From this diagnosis the Report builds a focused agenda of four interconnected policy areas (Overview pp.22-34). First, managing and reducing loan distress through honest NPL recognition, stronger supervision, and resolution mechanisms, so that evergreening does not keep zombie firms alive and choke productive lending. Second, improving the legal insolvency framework, since resolving a corporate bankruptcy takes more than two years in the average country (Overview p.25); reforms include strengthening formal insolvency, enabling faster alternative dispute resolution, creating accessible procedures tailored to small businesses, and allowing debt forgiveness and a fresh start for entrepreneurs. Third, ensuring continued access to finance, because tightening credit cuts off the most vulnerable first; the Report points to digital and embedded finance, better risk visibility, movable-asset collateral, and well-designed credit guarantees. Fourth, managing higher sovereign debt through proactive reprofiling, preemptive and orderly restructuring, debt transparency, contractual innovations such as collective action clauses, and stronger tax capacity.
Sovereign debt receives particular emphasis because the costs of delay are severe. One study cited finds that every year a country remains in default reduces GDP growth by 1.0 to 1.5 percentage points (Overview p.30), and the historical record shows resolution is often dragged out across multiple rounds: the Democratic Republic of Congo, Jamaica, and Nigeria each negotiated seven restructuring deals before resolving their situations (Overview p.31). A higher share of nontraditional and non-Paris Club creditors, plus undisclosed borrowing, has made coordination harder, while alternatives such as inflation or financial repression carry regressive social costs (Overview pp.33-34). The Report argues the time to act is while international interest rates are still low and market access remains open.
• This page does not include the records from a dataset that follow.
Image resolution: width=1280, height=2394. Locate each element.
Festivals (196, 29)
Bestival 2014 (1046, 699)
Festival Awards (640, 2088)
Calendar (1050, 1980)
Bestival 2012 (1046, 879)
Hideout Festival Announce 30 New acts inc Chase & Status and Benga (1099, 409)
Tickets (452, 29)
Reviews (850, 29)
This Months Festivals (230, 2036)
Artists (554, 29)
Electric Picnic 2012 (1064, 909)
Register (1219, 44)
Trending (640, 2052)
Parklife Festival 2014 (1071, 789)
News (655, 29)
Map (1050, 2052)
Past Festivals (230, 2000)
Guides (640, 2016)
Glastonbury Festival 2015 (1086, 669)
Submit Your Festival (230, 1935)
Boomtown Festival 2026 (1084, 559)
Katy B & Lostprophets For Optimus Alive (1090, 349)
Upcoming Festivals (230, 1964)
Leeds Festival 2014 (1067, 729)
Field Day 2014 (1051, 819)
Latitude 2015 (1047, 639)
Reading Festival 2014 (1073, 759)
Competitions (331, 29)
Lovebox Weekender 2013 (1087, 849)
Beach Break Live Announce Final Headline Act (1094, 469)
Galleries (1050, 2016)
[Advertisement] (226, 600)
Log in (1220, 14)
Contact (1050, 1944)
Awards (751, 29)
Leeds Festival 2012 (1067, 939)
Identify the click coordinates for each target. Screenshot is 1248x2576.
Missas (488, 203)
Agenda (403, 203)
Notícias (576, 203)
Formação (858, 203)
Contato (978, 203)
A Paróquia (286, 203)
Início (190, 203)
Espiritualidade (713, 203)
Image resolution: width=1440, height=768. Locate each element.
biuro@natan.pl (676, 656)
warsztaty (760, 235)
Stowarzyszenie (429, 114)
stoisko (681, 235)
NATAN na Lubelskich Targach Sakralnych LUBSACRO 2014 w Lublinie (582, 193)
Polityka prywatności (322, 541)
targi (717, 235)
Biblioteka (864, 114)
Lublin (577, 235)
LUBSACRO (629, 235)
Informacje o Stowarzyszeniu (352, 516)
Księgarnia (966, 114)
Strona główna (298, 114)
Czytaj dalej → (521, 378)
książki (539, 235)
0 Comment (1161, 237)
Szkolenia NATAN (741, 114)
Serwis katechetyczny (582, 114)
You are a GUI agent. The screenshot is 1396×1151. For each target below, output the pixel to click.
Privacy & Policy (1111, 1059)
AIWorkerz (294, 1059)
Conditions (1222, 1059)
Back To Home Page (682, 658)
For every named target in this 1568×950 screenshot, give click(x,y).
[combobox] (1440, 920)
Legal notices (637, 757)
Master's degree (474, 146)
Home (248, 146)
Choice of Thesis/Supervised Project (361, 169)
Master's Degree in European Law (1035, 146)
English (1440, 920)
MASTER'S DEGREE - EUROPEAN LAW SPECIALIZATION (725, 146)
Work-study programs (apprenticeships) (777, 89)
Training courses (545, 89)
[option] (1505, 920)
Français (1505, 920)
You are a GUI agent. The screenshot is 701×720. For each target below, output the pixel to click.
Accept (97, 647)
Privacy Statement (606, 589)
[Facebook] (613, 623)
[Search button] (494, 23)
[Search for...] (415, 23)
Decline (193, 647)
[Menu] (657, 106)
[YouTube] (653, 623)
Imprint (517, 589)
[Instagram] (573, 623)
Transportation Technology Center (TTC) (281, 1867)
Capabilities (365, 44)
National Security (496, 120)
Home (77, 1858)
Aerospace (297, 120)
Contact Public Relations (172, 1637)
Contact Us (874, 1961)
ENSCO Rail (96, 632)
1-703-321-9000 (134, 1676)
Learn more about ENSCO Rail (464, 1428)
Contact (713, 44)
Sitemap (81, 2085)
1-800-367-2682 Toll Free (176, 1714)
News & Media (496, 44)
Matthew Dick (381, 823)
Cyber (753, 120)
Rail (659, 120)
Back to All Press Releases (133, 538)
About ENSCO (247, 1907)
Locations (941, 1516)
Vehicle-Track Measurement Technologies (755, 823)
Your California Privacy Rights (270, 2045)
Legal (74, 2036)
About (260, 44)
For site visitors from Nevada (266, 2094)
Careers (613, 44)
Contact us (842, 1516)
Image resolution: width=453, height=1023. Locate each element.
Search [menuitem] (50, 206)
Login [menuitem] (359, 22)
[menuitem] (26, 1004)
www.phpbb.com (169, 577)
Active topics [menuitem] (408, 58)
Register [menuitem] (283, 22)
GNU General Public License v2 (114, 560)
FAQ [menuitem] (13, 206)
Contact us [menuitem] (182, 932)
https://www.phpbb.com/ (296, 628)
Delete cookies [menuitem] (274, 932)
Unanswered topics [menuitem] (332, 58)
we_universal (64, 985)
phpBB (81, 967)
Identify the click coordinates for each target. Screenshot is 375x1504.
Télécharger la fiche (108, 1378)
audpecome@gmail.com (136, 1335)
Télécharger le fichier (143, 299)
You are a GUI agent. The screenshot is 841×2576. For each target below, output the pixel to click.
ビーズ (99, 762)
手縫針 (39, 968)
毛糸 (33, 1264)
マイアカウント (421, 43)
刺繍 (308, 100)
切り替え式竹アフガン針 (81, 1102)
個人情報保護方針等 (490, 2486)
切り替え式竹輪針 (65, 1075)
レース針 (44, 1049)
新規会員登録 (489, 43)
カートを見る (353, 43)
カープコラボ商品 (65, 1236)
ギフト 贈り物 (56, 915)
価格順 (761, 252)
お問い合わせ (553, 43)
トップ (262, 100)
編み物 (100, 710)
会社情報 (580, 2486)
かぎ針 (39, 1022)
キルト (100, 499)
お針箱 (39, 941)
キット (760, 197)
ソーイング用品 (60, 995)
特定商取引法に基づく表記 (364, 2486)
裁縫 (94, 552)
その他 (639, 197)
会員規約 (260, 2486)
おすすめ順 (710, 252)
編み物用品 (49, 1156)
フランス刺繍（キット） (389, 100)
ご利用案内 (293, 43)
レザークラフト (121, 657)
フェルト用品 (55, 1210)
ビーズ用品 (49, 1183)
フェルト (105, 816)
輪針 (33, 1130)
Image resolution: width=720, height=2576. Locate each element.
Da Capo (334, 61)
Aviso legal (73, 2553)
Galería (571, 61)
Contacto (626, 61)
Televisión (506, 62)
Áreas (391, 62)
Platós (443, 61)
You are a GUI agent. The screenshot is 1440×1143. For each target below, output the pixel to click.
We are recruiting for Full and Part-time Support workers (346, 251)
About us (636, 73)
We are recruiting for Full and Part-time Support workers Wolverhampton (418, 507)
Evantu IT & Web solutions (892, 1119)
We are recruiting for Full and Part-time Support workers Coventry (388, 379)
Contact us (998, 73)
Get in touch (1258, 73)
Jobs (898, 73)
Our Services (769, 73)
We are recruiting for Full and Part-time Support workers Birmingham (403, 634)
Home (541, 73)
The Report closes by stressing prioritization and timing. Few governments can address financial instability, household and firm overindebtedness, constrained credit, and rising sovereign debt all at once, so they must sequence: many low-income countries should tackle unsustainable sovereign debt first, while middle-income countries with bank exposure to corporate and household debt may focus on financial stability (Overview p.34). Recovery prospects also hinge on global conditions, including commodity prices and the normalization of monetary policy in advanced economies, which could tighten liquidity and raise rates for emerging economies. Framing COVID-19 as a crisis within the larger crisis of climate change, the Report urges that green investment and climate-risk pricing be built into recovery plans, and warns plainly that there is no room for policy complacency.